BEGIN Excerpted data

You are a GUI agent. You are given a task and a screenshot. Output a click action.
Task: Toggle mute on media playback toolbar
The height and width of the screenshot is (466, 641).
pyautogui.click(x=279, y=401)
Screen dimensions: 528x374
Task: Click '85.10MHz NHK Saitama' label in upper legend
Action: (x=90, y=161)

END Excerpted data

What is needed >>
An exact copy of all the entries above is what is needed.

Reply >>
You are a GUI agent. You are given a task and a screenshot. Output a click action.
Task: Toggle mute on media playback toolbar
The height and width of the screenshot is (466, 641).
pyautogui.click(x=279, y=401)
Screen dimensions: 528x374
Task: Click '85.10MHz NHK Saitama' label in upper legend
Action: (x=90, y=161)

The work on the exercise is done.